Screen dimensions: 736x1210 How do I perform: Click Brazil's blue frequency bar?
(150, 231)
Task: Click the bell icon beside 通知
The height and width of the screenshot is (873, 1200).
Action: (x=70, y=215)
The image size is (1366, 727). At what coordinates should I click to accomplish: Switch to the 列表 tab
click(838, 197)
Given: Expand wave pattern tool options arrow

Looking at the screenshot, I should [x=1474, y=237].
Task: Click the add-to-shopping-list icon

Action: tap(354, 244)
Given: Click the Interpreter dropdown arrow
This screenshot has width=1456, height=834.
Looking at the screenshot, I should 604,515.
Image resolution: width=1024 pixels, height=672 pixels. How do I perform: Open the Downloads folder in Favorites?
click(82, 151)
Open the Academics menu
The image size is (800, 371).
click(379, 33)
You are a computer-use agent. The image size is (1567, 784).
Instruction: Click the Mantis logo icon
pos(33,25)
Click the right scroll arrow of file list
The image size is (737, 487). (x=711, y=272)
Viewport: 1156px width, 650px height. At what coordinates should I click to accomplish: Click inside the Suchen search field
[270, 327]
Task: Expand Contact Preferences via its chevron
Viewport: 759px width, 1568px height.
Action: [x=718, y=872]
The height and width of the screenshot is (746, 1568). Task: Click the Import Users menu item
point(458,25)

What you have to do:
Reproduce all of the material above verbatim, keeping every line and its order unchanged.

Output for this task:
Screen dimensions: 736x1210 How do I perform: Click Brazil's blue frequency bar?
(150, 231)
Task: Click the bell icon beside 通知
The height and width of the screenshot is (873, 1200).
Action: (x=70, y=215)
The image size is (1366, 727). At what coordinates should I click to accomplish: Switch to the 列表 tab
click(838, 197)
Given: Expand wave pattern tool options arrow

Looking at the screenshot, I should [x=1474, y=237].
Task: Click the add-to-shopping-list icon

Action: tap(354, 244)
Given: Click the Interpreter dropdown arrow
This screenshot has width=1456, height=834.
Looking at the screenshot, I should 604,515.
Image resolution: width=1024 pixels, height=672 pixels. How do I perform: Open the Downloads folder in Favorites?
click(82, 151)
Open the Academics menu
The image size is (800, 371).
click(379, 33)
You are a computer-use agent. The image size is (1567, 784).
Instruction: Click the Mantis logo icon
pos(33,25)
Click the right scroll arrow of file list
The image size is (737, 487). (x=711, y=272)
Viewport: 1156px width, 650px height. At what coordinates should I click to accomplish: Click inside the Suchen search field
[270, 327]
Task: Expand Contact Preferences via its chevron
Viewport: 759px width, 1568px height.
Action: [x=718, y=872]
The height and width of the screenshot is (746, 1568). Task: Click the Import Users menu item
point(458,25)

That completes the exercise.